> **Excerpt to read**
Segment Open

We've come to approach "relationships" like they're four-letter words -- we're so quick to tell people we don't want one. Complete independence seems to be our ultimate goal because, you know, who wants to be the loser that's actually looking for a relationship? If it happens "organically" (whatever that means) it's fine. But whether you're a guy or girl, actually seeking one out is entirely uncool.
It's funny we act this way, because this anti-relationship stance runs completely counter to our biology and everything we know about what makes us happy. Humans are deeply connected and interrelational beings. Darwin believed that our social nature is what allows us to thrive as a species. Study after study show that people are not only happier, but physically healthier and live longer if they're in relationships. Your risk of everything from depression to cancer to getting the flu is decreased significantly when there is a significant other in your life.
And yet, we find it so embarrassing, vulnerable and weak to admit that we want to have a relationship -- when this is a totally normal and healthy thing to want. Having an "incapacity for love" and "impersonal sex life" are literally two of the 16 characteristics used to diagnose a psychopath. How did we get to this point of convincing ourselves that approaching romantic relationships like we're mentally ill was the "rational" thing to do? It's not. It undermines our happiness, and it completely denies the very essence of what separates us from lower animals -- our ability to form deep romantic connections.

Segment Closed

> **Questions to answer**
A: According to the passage on attitudes toward relationships, what did Darwin believe allows humans to thrive as a species?
B: Continue the passage on attitudes toward relationships, picking up after its last sentence.

> **Supplied entries**
Segment Open

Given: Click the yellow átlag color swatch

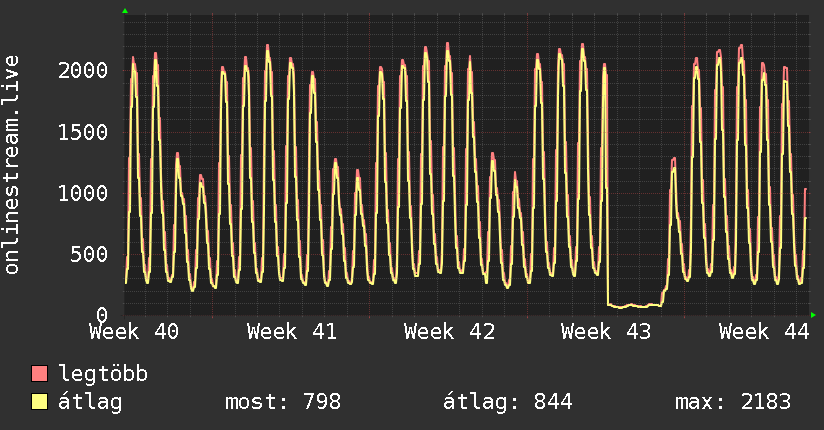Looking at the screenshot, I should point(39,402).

Segment Closed
Segment Open

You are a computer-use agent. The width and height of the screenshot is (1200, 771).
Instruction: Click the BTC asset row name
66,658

Segment Closed

> **Responses in order**
A: Our social nature.

B:
Your life isn't a rom-com, and being a commitment-phobe doesn't earn you bonus points anywhere. Sure, you can convince yourself that the excitement of casual sex and the ease of no strings attached relationships is enough to override your true biological urges. But in the end, the person you're screwing by doing this is yourself. We're all looking for relationships (or at least we should be). And maybe that feels like an uncool and pathetic thing to admit. But hey, at least we're all uncool and pathetic together.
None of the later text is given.